LUZES NO ESPELHO - ADÉLIA MARIA WOELLNER

“A intenção é de abrir o coração e a alma. Demonstrar que tudo é motivo de crescimento e nada é razão para abandonar a trilha da vida.” Logo no início, a escritora já confessa seu propósito: dispor de suas vivências na prosa e na poesia que tanta domina. Mostrar algumas cicatrizes e muitas conquistas.

Trinta anos de serviço na mesma empresa, um papel assinado, e uma nova janela de vida se abre. A aposentadoria não representa um fim para a autora e sim uma nova história, uma libertação dos compromissos e das normas rígidas e, certamente, a inspiração das primeiras luzes no espelho da criação. As cores fortes de algumas emoções desenham no mundo um corpo seguro e sensível, capaz de encantar os leitores com seus movimentos.

As realidades do dia-a-dia e as representações simbólicas – a prosa que narra com fidelidade as etapas da vida da mulher, tais quais são vistas no mundo, numa linguagem racional e empírica, e o espaço dos símbolos, onde a poeta envolve-nos com imagens, sons e cores, na linguagem mítica que começou a escrever como reflexo do brilho do soneto de Maria da Luz, colega de escola.

Descobre na poesia a trilha para desvendar seus caminhos. O mundo poético é o espaço em que pode se libertar dos padrões e transcender o lugar comum em busca dos verdadeiros significados. “O assunto aflora, as palavras surgem aos borbotões. Planto imagens no papel. Quantas vezes, tudo pronto, me surpreendo. Essa sou eu?”

O resgate simbólico do seu nascimento impressiona pela intensidade, o casamento, a maternidade, a separação, o recomeço, os concursos e o diploma nos prendem na narração, desejamos também nos perceber além dos diários rotineiros, desejamos ainda ser luzes e espelhos de nossas vivências.

Os tempos são costurados em retalhos. Presenciamos a infância de Adélia intercalada com a narração de seu amadurecimento como mulher, de sua barriga, de seu emprego... Viajamos em tempos distantes e conseguimos compreender a vida da autora do livro, seus relatos e suas interpretações.

Em 1960, separada e com uma filha pequena, Adélia passa no concurso da RVPSC e começa a trabalhar na Estrada de Ferro. Durante os anos de serviço, aperfeiçoa-se, forma-se em Direito e galga os cargos mais altos de empresa. Quando se aposentou foi agraciada com a comenda de mérito ferroviário, consagrando sua dedicação ao serviço.

A poesia, seu outro alicerce no mundo, também amadureceu e foi reconhecida com os diversos títulos que recebeu e com os livros que publicou.

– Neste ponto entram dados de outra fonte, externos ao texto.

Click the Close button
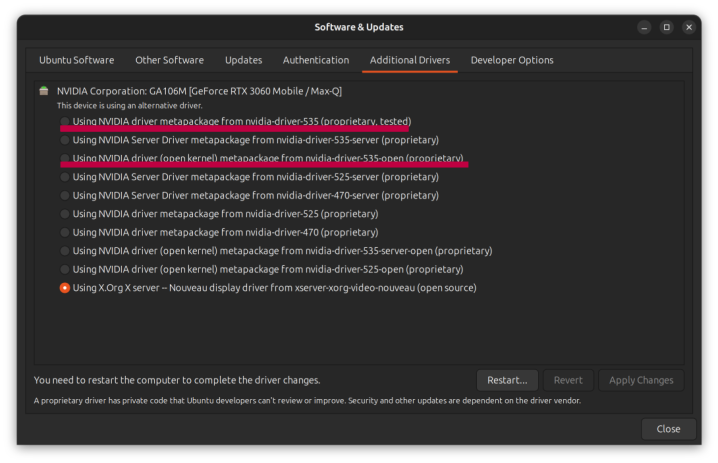This screenshot has height=463, width=718. click(x=668, y=429)
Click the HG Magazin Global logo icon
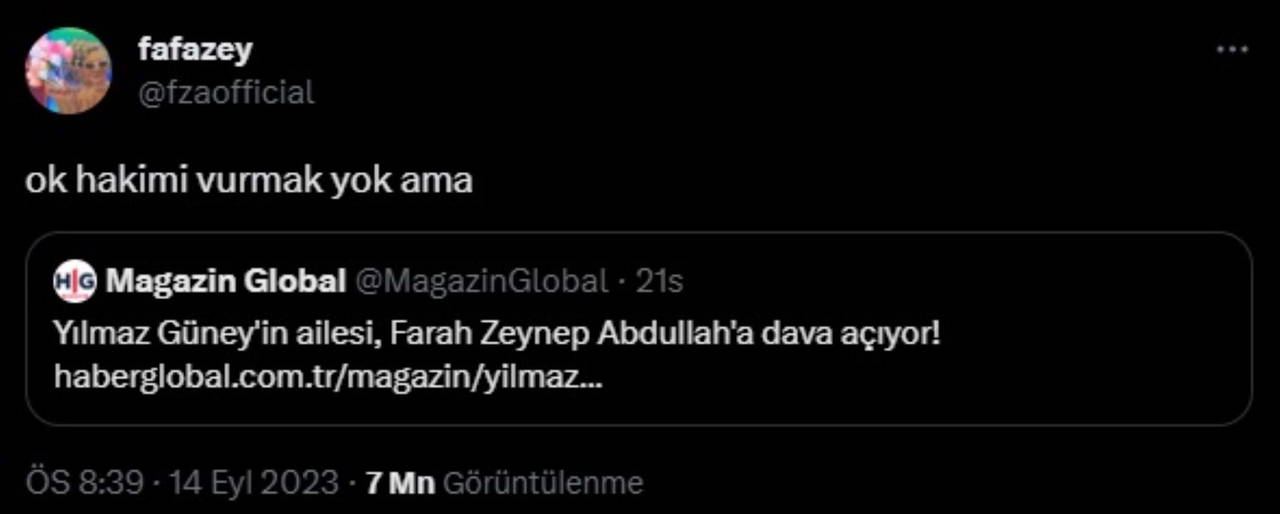 (75, 281)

Adélia Maria Woellner, autora do livro Luzes no espelho, é uma mulher que conseguiu superar suas circunstâncias, desafiar os preconceitos com dignidade e sempre conservar a enorme sensibilidade que a construiu com uma das grandes poetas contemporâneas.

É necessária a percepção de nossa emoção. Devemos sempre valorizar nossas conquistas, sem assumir as culpas que apenas destroem. O sentido de vitória deve ser esculpido em cada individualidade sem copiar os modelos do mundo, sem buscar nos outros as razões para os próprios infortúnios.

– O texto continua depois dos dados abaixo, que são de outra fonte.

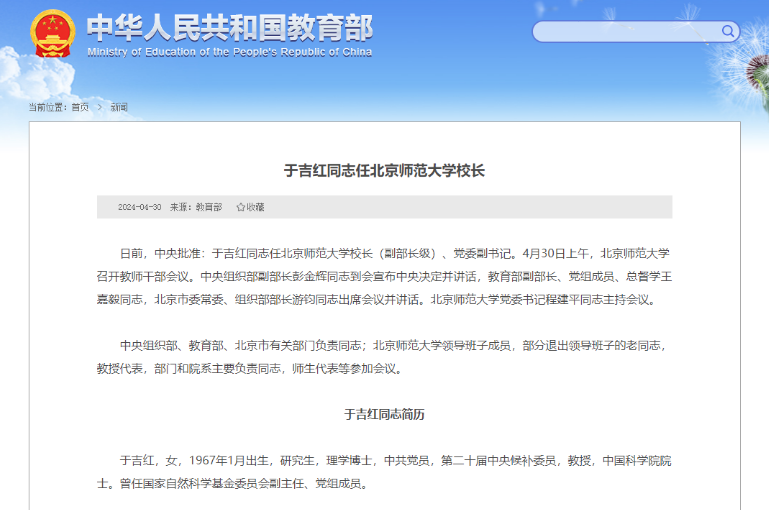Click the 收藏 bookmark text
This screenshot has height=510, width=769.
click(x=256, y=207)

“Luzes no espelho” é um nítido reflexo do significado de Adélia Maria Woellner que soube reconhecer todas as possibilidades e sempre recomeçar.

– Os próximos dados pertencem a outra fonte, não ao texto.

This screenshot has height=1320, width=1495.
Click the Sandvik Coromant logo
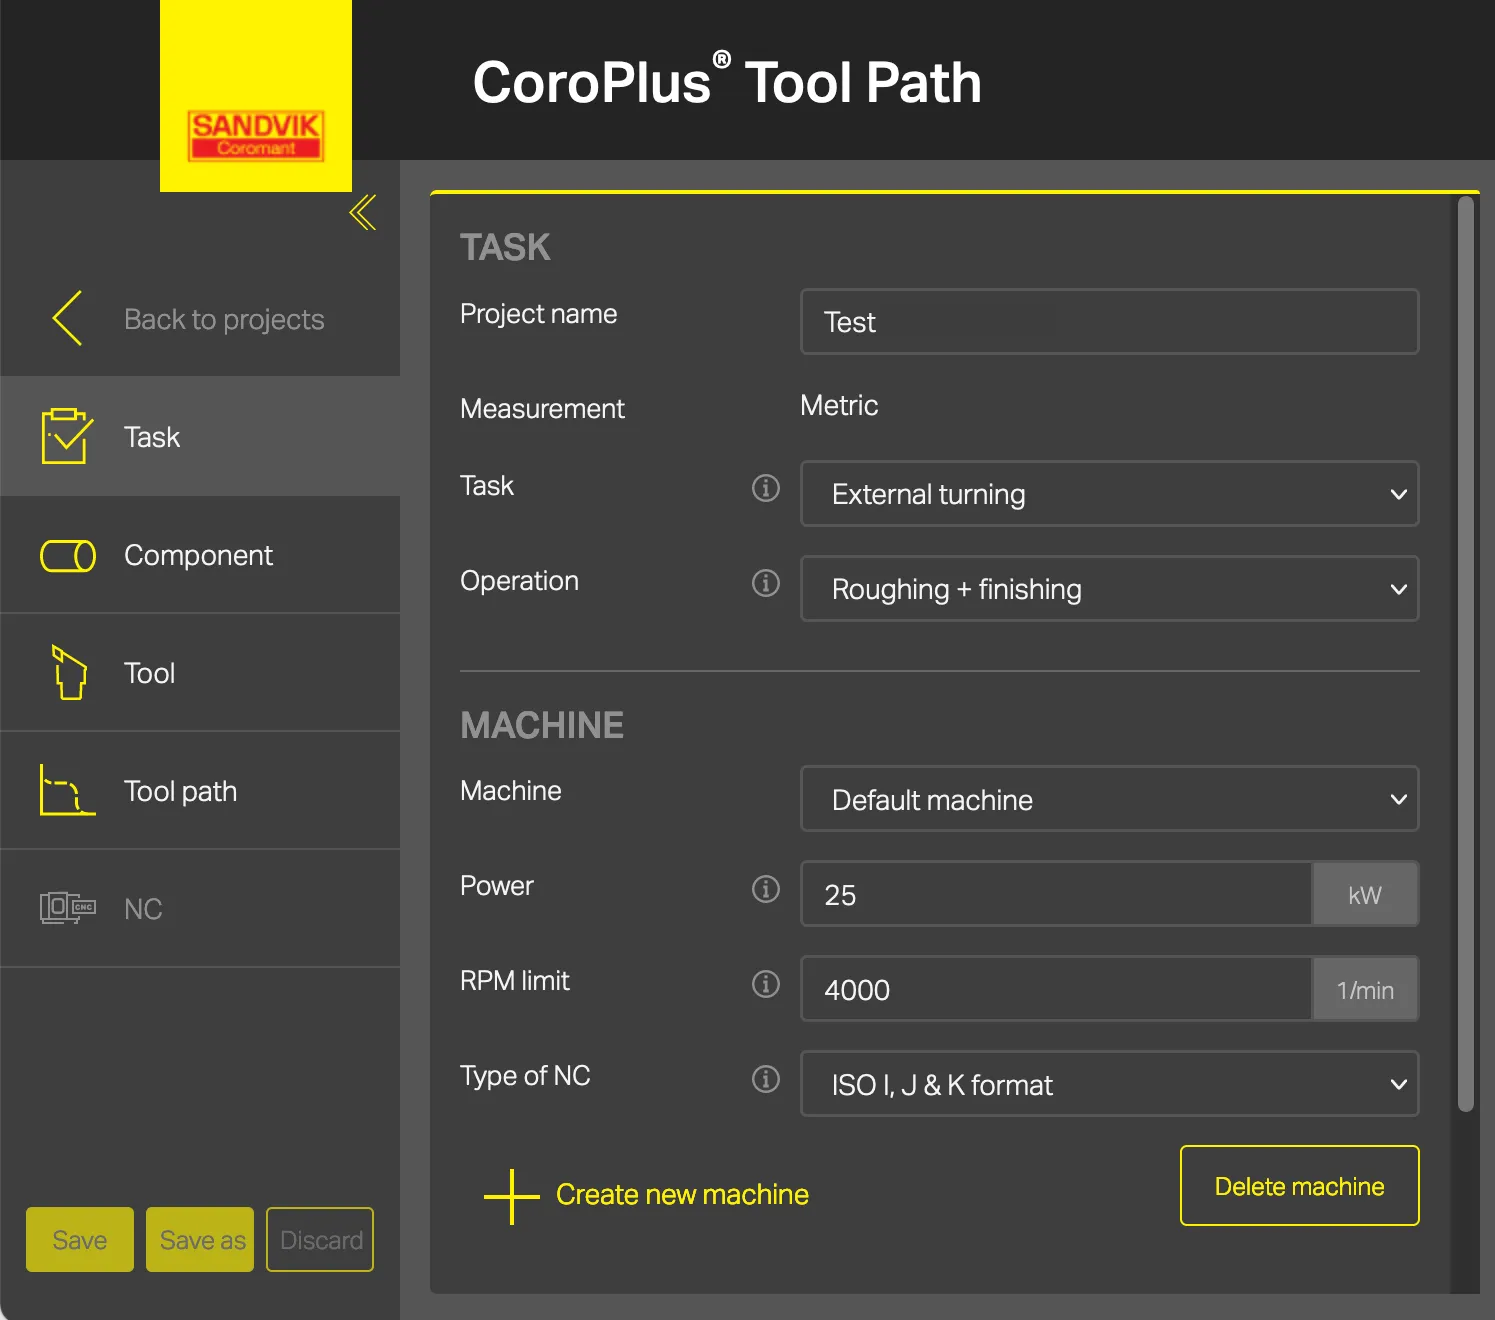click(x=256, y=135)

A viagem literária da realidade ao simbólico me fez lembrar de um trecho do livro autobiográfico, “Os meus demônios”, de Edgar Morin: “... ninguém pode simultaneamente observar-se em pleno e viver em pleno. Às vezes, sinto a presença muito próxima do meu duplo, estranho a mim mesmo e que, no entanto, sou eu. Outras vezes, pelo contrário, sendo–me estranho, observo-me a partir do meu duplo. Reconheço no fundo de mim um abismo insondável, que, não deixando de me ser próprio, é o de cada um de nós.”

É importante se reconhecer como os degraus de acesso aos objetivos e como a paisagem possível. A descoberta de nossa pluralidade abre um novo espelho no mundo e valoriza o brilho das próprias luzes.